#### Instructions to follow
Write out every one of the records below word for word, keeping each line unchanged and in its original order.

***

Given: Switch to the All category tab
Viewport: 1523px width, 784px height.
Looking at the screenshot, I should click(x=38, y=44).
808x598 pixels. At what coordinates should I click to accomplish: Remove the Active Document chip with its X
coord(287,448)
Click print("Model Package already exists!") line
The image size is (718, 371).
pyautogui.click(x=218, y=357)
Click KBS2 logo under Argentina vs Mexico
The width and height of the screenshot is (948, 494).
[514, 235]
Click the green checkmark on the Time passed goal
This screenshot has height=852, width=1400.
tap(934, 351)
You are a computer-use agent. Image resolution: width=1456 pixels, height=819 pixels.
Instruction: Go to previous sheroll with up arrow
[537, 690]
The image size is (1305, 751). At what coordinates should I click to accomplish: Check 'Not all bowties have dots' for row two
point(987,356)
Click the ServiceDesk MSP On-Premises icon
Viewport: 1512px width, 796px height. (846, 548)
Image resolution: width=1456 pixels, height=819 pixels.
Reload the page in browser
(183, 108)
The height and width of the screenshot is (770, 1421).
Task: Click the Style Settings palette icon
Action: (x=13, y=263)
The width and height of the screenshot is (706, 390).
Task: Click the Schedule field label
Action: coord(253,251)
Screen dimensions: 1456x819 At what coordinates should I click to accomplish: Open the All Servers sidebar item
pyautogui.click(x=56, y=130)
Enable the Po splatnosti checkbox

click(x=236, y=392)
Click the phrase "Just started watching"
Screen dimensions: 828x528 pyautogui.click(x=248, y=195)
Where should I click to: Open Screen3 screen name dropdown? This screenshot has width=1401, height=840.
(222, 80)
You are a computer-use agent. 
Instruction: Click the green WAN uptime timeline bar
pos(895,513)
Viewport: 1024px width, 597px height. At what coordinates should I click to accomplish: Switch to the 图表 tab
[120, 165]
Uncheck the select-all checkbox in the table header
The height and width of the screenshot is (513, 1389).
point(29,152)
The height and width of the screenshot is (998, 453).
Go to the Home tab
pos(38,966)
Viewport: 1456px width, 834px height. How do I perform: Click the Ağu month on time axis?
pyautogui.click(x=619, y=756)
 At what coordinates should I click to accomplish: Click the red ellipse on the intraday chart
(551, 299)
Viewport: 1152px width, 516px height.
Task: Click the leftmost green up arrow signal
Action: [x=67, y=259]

***

#### Response to the exercise
Given: Switch to the All category tab
Viewport: 1523px width, 784px height.
Looking at the screenshot, I should click(x=38, y=44).
808x598 pixels. At what coordinates should I click to accomplish: Remove the Active Document chip with its X
coord(287,448)
Click print("Model Package already exists!") line
The image size is (718, 371).
pyautogui.click(x=218, y=357)
Click KBS2 logo under Argentina vs Mexico
The width and height of the screenshot is (948, 494).
[514, 235]
Click the green checkmark on the Time passed goal
This screenshot has height=852, width=1400.
tap(934, 351)
You are a computer-use agent. Image resolution: width=1456 pixels, height=819 pixels.
Instruction: Go to previous sheroll with up arrow
[537, 690]
The image size is (1305, 751). At what coordinates should I click to accomplish: Check 'Not all bowties have dots' for row two
point(987,356)
Click the ServiceDesk MSP On-Premises icon
Viewport: 1512px width, 796px height. (846, 548)
Image resolution: width=1456 pixels, height=819 pixels.
Reload the page in browser
(183, 108)
The height and width of the screenshot is (770, 1421).
Task: Click the Style Settings palette icon
Action: (x=13, y=263)
The width and height of the screenshot is (706, 390).
Task: Click the Schedule field label
Action: coord(253,251)
Screen dimensions: 1456x819 At what coordinates should I click to accomplish: Open the All Servers sidebar item
pyautogui.click(x=56, y=130)
Enable the Po splatnosti checkbox

click(x=236, y=392)
Click the phrase "Just started watching"
Screen dimensions: 828x528 pyautogui.click(x=248, y=195)
Where should I click to: Open Screen3 screen name dropdown? This screenshot has width=1401, height=840.
(222, 80)
You are a computer-use agent. 
Instruction: Click the green WAN uptime timeline bar
pos(895,513)
Viewport: 1024px width, 597px height. At what coordinates should I click to accomplish: Switch to the 图表 tab
[120, 165]
Uncheck the select-all checkbox in the table header
The height and width of the screenshot is (513, 1389).
point(29,152)
The height and width of the screenshot is (998, 453).
Go to the Home tab
pos(38,966)
Viewport: 1456px width, 834px height. How do I perform: Click the Ağu month on time axis?
pyautogui.click(x=619, y=756)
 At what coordinates should I click to accomplish: Click the red ellipse on the intraday chart
(551, 299)
Viewport: 1152px width, 516px height.
Task: Click the leftmost green up arrow signal
Action: [x=67, y=259]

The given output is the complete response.